Trio celebrate success at national food awards

Kitty Campbell with the award won by Glenrath Farms.

Kitty Campbell with the award won by Glenrath Farms.

From free range eggs to hot pepper sauce, the Borders has some of the best food producers in the country - and that’s official.

Glenrath Farms, based near West Linton, won top prize in the dairy category of the Scottish Food and Drink Excellence Awards on Friday for their Kitty Campbell range of free range eggs.

Island Girl scooped the award in the soup, preserves, and accompaniments section for their Ooft! Sauce.

Based near Gordon, the company makes and bottles the hot pepper sauce at Smailhom Village Hall.

Also celebrating after the awards at the Edinburgh International Conference Centre was Cuddybridge Apple Juice, from Innerleithen.

Their apple and Scottish Sea Buckthorn drink was judged to be the best among the shortlisted finalists for the non-alcoholic drink award.

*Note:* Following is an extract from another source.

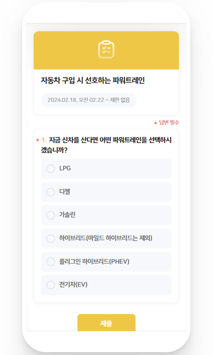Click the LPG label text
Viewport: 213px width, 355px height.
click(x=65, y=168)
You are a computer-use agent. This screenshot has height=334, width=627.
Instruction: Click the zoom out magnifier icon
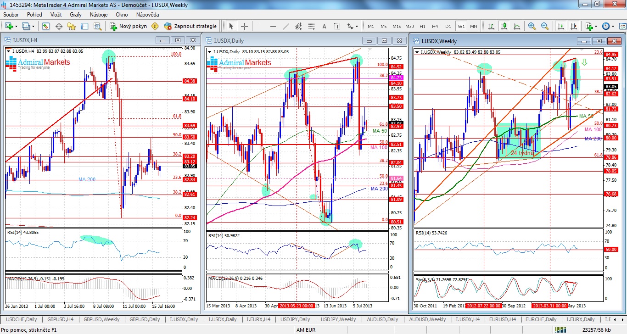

In the course of their assessment of the entries, the judges tasted 115 food and drink entries and examined submissions for 154 entries from 102 businesses across all the categories.

The awards are organised by Scotland Food and Drink in partnership with The Royal Highland and Agricultural Society of Scotland (RHASS).

Chief executive of Scotland Food and Drink, James Withers, said: “We are thrilled to celebrate the standout successes of the Scottish food and drink industry with a record number of attendees at this year’s Scotland Food & Drink Excellence Awards.

“The awards recognise our best food and drink products and businesses and each of our finalists merit the commendation.”

He added: “There is a food and drink revolution happening in Scotland, driving record sales at home and overseas.

“Tonight celebrates the talent that is driving that and which is cementing Scotland’s place in the culinary world.”

Stephen Hutt, chief executive of RHASS, said: “Food and travel are inextricably linked, so in this the year of Homecoming it is fitting to showcase Scotland’s food and drink producers who are so crucial to Scotland’s tourism sector.”